Fragmento de texto:
+ + + + + + +

Aunque solo se llevan nueve años, la directora Paula Ortiz (Zaragoza, 1979) creció viendo a Maribel Verdú en pantalla: "Esa tuerta de La buena estrella, esa superviviente de Y tu mamá también se me quedaron grabadas". Era en ella en quien pensaba cuando escribía el guión de su primera película en una universidad de Nueva York hace cuatro años. "Para mí, Maribel es una clásica", confiesa. "Necesitaba a una actriz frágil y fuerte a la vez para encarnar a una mujer capaz de generar vida y sacarla adelante en medio del páramo. Y ella tiene el físico, la fuerza y la capacidad emocional para tirar del personaje. No soy ilusa. Pensaba que diría que no a una primera película de una desconocida, sin producción, sin apoyo, sin equipo. Pero dijo sí. Fue el primer nombre con el que empezamos a tirar del proyecto. Es por ella que estamos aquí, y se lo agradeceré siempre". Aquí es la sala de proyección de un estudio de sonido de Madrid donde una emocionadísima Ortiz asiste al primer aplauso que cosecha su película, recién montada y sonorizada, ante el productor Montxo Armendáriz, el segundo sí que obtuvo después del primer sí de Maribel.

+ + + + + + +

Consigna A: Haz una lista de las ciudades que aparecen en el fragmento sobre Paula Ortiz.
Consigna B: Resume en dos oraciones el fragmento sobre Paula Ortiz.
Consigna C: Escribe la continuación del fragmento sobre Paula Ortiz a partir de su última oración.

+ + + + + + +

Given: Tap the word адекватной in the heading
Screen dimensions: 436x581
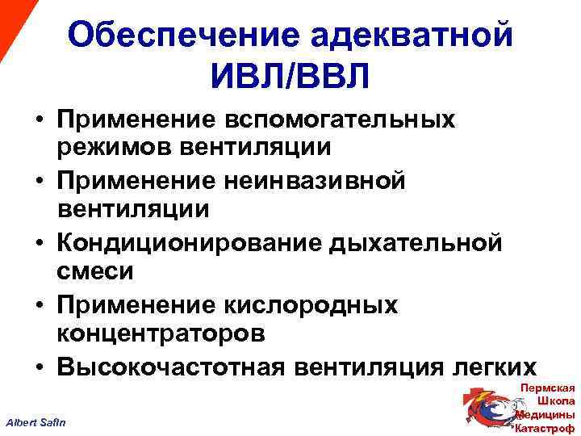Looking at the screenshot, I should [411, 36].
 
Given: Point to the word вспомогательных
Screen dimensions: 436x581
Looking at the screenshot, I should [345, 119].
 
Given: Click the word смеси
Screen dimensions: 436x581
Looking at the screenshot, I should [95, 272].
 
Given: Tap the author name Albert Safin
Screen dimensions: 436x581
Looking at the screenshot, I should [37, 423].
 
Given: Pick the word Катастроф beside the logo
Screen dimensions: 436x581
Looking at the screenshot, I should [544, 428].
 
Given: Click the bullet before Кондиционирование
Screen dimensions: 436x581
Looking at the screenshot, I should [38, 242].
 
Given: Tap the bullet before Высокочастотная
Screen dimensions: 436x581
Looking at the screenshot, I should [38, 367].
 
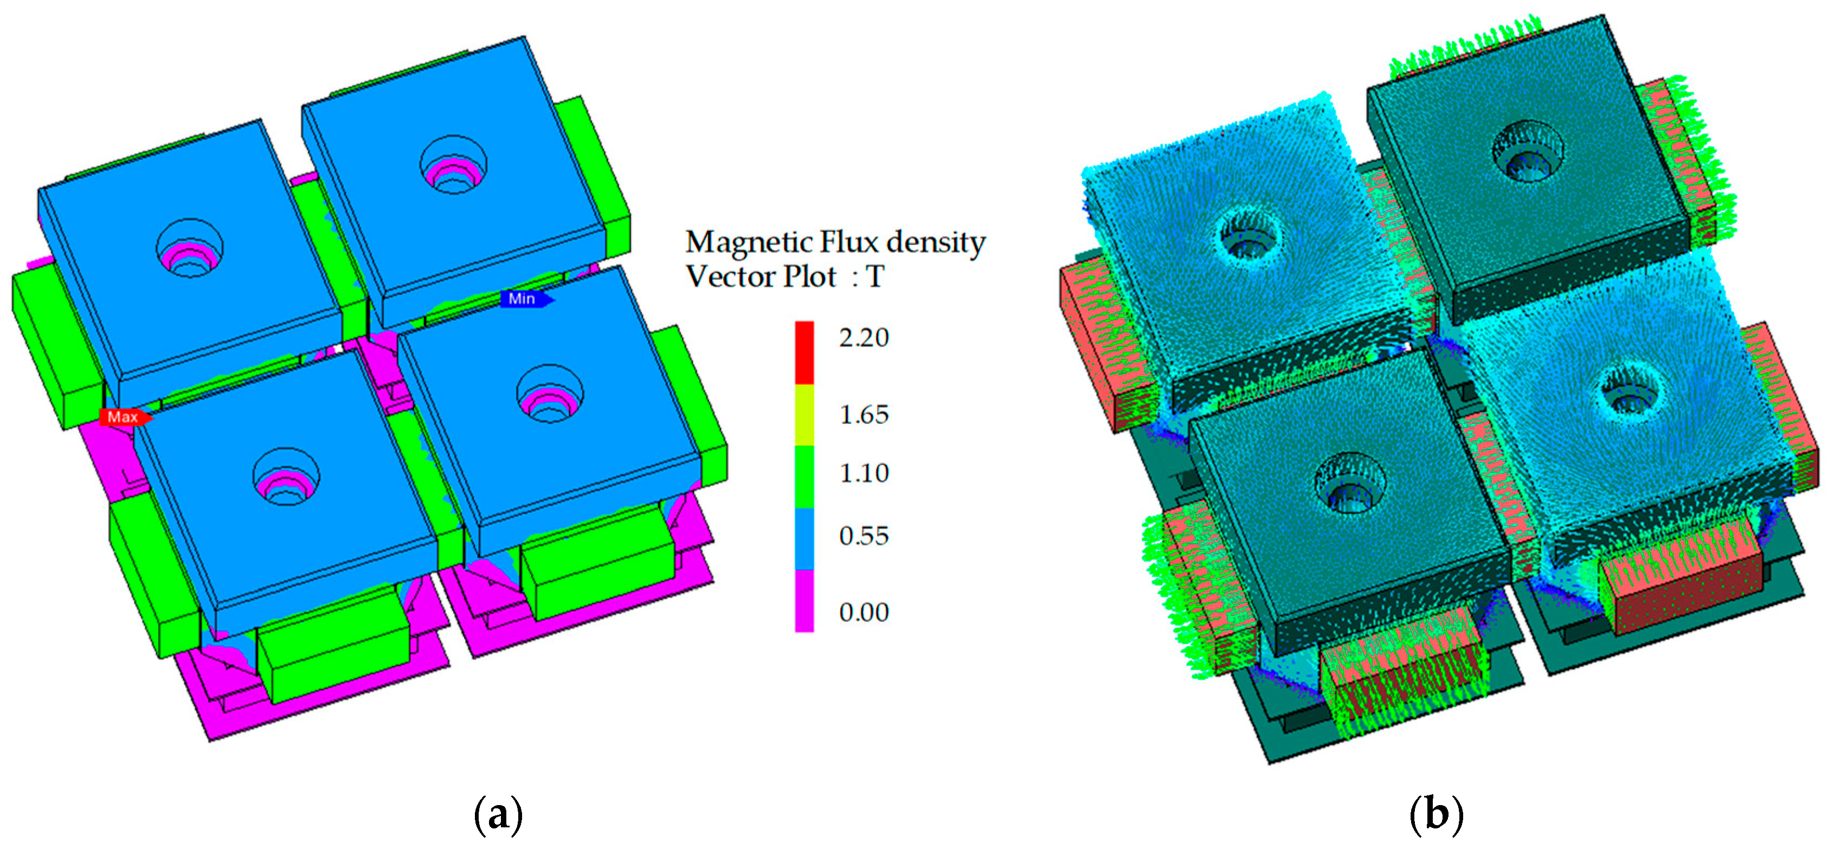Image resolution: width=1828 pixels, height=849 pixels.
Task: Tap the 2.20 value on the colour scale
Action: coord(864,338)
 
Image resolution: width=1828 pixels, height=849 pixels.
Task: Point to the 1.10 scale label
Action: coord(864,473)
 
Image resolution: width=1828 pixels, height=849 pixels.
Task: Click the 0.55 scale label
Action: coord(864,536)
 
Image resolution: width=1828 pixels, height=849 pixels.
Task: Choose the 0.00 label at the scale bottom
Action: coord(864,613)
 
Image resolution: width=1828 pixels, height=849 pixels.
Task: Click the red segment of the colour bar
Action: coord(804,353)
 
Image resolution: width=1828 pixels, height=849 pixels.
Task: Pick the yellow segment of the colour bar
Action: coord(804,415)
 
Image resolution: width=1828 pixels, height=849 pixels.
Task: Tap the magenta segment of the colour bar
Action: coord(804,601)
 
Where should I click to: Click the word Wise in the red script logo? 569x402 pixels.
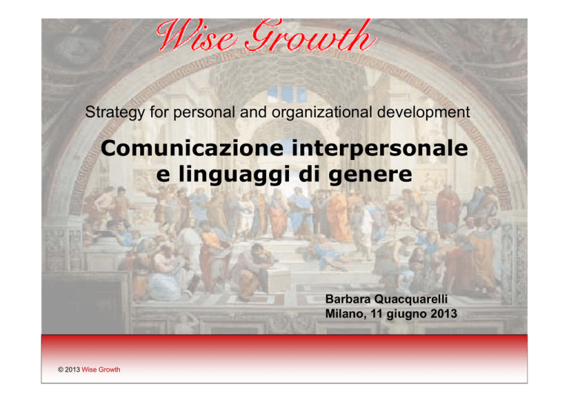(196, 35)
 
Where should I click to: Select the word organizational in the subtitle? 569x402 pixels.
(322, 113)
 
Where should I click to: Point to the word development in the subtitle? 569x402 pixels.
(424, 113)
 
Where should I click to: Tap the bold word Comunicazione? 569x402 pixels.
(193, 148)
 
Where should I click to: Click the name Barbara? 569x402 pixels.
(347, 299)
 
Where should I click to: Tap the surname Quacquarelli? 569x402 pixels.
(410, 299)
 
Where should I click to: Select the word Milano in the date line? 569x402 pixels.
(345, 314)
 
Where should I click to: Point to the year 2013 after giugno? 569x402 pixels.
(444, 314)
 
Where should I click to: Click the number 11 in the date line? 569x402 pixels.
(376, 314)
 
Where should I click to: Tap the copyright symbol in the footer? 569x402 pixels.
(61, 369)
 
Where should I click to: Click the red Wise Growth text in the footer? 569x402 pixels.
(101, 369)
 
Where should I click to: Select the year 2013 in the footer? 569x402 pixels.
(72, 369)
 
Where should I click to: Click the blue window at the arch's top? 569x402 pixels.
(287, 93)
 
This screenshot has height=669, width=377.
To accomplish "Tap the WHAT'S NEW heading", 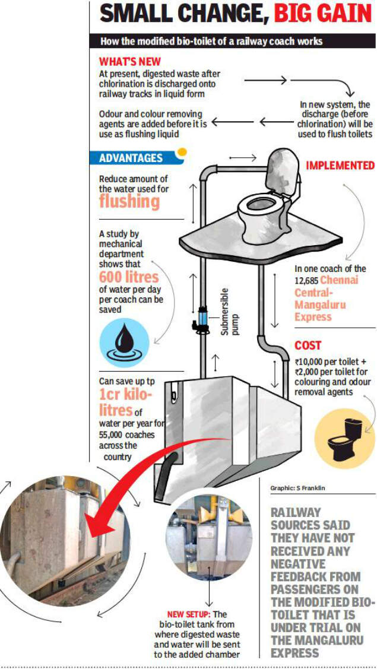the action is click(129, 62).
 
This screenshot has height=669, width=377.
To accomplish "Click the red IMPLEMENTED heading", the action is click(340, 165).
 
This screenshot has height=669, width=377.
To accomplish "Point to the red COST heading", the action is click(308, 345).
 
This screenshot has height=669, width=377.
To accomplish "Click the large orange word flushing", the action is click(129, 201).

+ + + + + + +

Resultado del ejercicio A: Zaragoza, Nueva York, Madrid

Resultado del ejercicio B: La directora Paula Ortiz escribió el guion de su primera película pensando en Maribel Verdú, y la actriz aceptó aunque se trataba de una película sin producción, sin apoyo y sin equipo. La película, recién montada y sonorizada, recibió su primer aplauso en la sala de proyección de un estudio de sonido de Madrid ante el productor Montxo Armendáriz.

Resultado del ejercicio C:
Días más tarde, Verdú escucha regocijada el relato de los hechos, y tira balones fuera. "El mérito es de Paula, pobrecita mía. Su historia me fascinó desde el principio. Como la Blancanieves de Pablo Berger, otra ópera prima que acabo de rodar. Me gusta hacer primeras películas. Yo también me beneficio de su energía y entusiasmo. Es un riesgo acojonante, porque nunca sabes. Pero cuando aciertan, qué gusto da haber estado ahí". En todos estos años, Maribel ha hecho de todo: bueno, malo y regular, admite, pero siempre bajo su responsabilidad. "Mi carrera la he gestionado yo. Los aciertos y los errores son míos. Lo que sí creo que tengo es intuición. A veces, tienes que hacer cosas que no te apetece nada porque no te queda más remedio, pero sabes que la estás cagando. De unos años a esta parte, intento que eso no suceda. Hacer cosas especiales, escogidas. Y puede que me equivoque. Desde el éxito de El laberinto del fauno, he rechazado propuestas muy comerciales de fuera porque creo que no me aportan nada. Pero luego piensas que igual pecas de exquisita, y que, tal y como está el patio, a lo mejor te valorarían de otra manera haciendo Misión imposible 4".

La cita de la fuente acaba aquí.